If you have sequence trace information (in SCF format) associated with the reference sequence, this can be displayed in gbrowse using the trace glyph. To use this glyph, you must have installed:

The Staden io-lib package
The Bio::SCF perl module
Available from CPAN
Note that at this time, it is not possible to use the trace glyph with Windows servers, since we do not know of a version of the Staden io-lib package that has been compiled for Windows.

The data file volvox9.gff3 contains an example trace entry.

ctgA	example	trace	44401	45925	.	+	.	Name=trace;trace=volvox_trace.scf

This aligns the full trace sequence to the reference sequence. The trace file in this case is named "volvox_trace.scf", and it is located in /usr/local/apache/doc/gbrowse/tutorial/data_files/volvox_trace.scf.

Due to sequence quality, the first few bases of a trace file usually don't align. Even so, these need bases need to be included in the gff file. For instance, if the bases 10-700 of the trace file aligns to the bases 100-800 of the reference sequence, the feature would be 90-800 to account for the first 10 bases (starting at base 0).

NOTE: The trace glyph currently doesn't deal with insertions or deletions. If an indel occurs, the alignment after the indel will be off.

Copy this file into the volvox database directory. Then, to display the trace, copy the following into the volvox.conf (or copy volvox5.conf over the current volvox.conf file).

feature      = read
glyph        = trace
fgcolor      = black
bgcolor      = orange
strand_arrow = 1
height       = 6
description  = 1
a_color      = green
c_color      = blue
g_color      = black
t_color      = red
show_border  = 1
trace_height = 80
trace_prefix = http://localhost/gbrowse/tutorial/data_files/
key          = Traces

The fgcolor, bgcolor, strand_arrow and height control the bar that shows the location and directionality of the trace.

The trace_prefix option is important because it gives the path to the trace files. This is prepended to the trace file name defined in the gff file. It can be a direct path to the directory (eg "/usr/local/trace_files/") or a web address (as above).

The a/c/g/t_color options allow configuration of the base colors. The trace_height refers to the height of the trace itself. Play around with it to find a height that you like.

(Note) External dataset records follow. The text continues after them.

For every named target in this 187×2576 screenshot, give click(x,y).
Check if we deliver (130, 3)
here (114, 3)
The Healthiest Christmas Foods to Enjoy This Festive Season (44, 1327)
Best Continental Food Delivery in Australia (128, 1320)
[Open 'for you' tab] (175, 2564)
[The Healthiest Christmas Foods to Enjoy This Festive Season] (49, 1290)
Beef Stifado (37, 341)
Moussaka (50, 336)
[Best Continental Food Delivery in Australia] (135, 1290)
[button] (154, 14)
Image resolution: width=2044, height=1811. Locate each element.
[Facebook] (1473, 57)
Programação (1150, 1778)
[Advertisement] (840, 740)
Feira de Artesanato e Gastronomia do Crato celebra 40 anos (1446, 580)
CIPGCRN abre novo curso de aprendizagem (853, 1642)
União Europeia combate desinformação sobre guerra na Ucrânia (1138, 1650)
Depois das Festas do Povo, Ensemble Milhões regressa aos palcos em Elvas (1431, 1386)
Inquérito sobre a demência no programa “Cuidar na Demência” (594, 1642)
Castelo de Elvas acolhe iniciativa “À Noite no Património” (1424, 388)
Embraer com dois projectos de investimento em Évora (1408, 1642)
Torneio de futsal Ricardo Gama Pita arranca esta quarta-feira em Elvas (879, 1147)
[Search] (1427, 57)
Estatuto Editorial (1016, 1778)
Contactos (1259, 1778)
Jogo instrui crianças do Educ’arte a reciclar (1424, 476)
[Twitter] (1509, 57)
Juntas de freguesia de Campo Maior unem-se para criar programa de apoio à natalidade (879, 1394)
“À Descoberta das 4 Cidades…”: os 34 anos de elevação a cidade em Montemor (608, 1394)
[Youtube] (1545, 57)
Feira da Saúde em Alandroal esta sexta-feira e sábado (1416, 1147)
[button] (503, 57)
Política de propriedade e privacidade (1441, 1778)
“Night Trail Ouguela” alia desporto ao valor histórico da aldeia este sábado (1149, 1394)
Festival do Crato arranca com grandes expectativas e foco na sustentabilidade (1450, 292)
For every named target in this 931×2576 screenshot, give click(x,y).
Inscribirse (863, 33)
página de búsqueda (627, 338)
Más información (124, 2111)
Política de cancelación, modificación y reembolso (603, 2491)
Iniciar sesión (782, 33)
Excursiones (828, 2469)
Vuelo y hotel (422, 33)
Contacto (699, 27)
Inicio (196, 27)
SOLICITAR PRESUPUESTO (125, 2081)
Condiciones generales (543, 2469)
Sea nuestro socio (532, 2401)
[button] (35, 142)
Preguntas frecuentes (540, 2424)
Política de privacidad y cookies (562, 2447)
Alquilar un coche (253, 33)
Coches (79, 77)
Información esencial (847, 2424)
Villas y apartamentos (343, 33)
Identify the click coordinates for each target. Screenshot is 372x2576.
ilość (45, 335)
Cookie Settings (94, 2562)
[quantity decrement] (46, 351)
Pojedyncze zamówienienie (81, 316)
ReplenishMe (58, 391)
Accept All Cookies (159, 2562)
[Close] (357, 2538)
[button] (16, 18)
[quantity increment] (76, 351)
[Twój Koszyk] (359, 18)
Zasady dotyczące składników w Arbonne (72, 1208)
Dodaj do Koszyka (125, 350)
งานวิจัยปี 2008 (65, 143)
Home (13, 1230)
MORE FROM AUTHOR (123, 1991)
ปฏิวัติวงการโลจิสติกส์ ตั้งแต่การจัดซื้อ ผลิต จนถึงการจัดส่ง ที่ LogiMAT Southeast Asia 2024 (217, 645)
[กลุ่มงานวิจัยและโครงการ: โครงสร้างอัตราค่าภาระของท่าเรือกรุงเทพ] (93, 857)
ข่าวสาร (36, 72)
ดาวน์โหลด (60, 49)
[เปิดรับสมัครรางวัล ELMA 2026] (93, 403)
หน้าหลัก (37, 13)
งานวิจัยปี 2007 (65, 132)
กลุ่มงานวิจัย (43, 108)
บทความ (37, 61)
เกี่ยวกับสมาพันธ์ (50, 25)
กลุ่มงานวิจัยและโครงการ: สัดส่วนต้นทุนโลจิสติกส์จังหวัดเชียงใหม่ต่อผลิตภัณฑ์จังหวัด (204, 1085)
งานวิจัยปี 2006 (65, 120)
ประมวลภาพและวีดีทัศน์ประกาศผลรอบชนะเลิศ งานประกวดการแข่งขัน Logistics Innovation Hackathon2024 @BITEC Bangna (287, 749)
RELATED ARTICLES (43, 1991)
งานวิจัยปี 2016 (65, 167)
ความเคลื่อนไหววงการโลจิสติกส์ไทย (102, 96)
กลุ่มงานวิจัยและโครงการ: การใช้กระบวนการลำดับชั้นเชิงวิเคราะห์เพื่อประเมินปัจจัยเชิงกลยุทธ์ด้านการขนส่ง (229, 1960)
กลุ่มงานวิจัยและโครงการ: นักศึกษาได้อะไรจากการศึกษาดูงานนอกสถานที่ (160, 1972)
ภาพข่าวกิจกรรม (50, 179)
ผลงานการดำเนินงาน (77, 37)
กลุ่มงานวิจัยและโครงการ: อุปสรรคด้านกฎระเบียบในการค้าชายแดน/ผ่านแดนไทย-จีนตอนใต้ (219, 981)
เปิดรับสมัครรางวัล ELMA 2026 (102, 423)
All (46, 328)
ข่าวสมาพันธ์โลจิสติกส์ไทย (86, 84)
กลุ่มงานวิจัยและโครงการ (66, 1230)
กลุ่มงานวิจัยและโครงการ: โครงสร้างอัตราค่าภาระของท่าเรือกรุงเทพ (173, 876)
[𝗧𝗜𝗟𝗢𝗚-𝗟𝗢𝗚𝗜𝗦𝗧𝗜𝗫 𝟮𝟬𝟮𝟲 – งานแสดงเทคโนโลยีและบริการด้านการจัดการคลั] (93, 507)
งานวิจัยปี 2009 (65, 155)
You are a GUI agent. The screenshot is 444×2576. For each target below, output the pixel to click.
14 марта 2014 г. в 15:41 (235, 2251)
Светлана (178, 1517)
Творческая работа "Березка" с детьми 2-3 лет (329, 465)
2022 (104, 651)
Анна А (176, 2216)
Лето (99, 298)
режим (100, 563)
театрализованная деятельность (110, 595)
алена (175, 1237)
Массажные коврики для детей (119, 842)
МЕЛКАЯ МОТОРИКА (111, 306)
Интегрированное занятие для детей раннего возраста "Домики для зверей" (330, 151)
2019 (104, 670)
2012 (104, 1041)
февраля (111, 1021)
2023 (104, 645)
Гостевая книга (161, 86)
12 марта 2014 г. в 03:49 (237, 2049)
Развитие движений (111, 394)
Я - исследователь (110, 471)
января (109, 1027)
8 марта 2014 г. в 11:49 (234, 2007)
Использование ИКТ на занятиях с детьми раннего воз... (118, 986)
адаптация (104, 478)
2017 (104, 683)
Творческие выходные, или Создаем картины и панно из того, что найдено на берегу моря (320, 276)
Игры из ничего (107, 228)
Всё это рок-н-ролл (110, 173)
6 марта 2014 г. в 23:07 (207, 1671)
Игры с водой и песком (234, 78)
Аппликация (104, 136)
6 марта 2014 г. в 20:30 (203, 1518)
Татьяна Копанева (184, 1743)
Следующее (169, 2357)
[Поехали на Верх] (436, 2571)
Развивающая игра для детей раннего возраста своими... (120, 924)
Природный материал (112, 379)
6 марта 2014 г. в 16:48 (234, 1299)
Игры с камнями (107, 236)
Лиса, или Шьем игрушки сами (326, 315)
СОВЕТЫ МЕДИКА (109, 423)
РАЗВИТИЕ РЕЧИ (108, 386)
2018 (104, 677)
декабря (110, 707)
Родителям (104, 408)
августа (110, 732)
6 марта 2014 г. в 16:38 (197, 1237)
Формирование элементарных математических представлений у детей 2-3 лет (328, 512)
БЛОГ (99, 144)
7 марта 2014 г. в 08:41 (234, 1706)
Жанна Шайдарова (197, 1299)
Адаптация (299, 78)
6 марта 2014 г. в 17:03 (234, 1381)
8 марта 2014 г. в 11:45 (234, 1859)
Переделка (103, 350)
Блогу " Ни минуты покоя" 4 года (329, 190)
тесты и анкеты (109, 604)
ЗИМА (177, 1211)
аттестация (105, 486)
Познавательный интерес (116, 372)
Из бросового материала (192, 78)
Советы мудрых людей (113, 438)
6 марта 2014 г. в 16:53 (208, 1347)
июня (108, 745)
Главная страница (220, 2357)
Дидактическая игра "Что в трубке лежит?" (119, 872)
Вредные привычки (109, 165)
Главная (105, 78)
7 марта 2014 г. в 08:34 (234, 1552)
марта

If show_border is set to 1, a black box will be drawn around the trace.

After configuring the trace glyph, reload the browser page and enable traces. Zoomed out you will see:

Figure 19: The trace glyph zoomed out.

Zooming in will show you the trace diagram:

Figure 19: The trace glyph zoomed in.

3. GBrowse Enhancements

In this section of the tutorial we'll discuss customizing the look and feel of GBrowse by adding a region view section, adding feature tracks to the region view and/or overview sections, configuring semantic zooming, and adding functionality with plugins.

3.1. Adding a "Region" Panel

The overview is the scale that appears at the top of the detailed image. It always shows the entire reference sequence, whether it be a chromosome, a contig or a clone. With larger genomes, you may want to supplement the overview with a "region panel" that is intermediate in size between the overview panel and the detail panel. The region panel can contain tracks of its own and is useful for displaying features that are too numerous for the overview panel and too large for the detail panel.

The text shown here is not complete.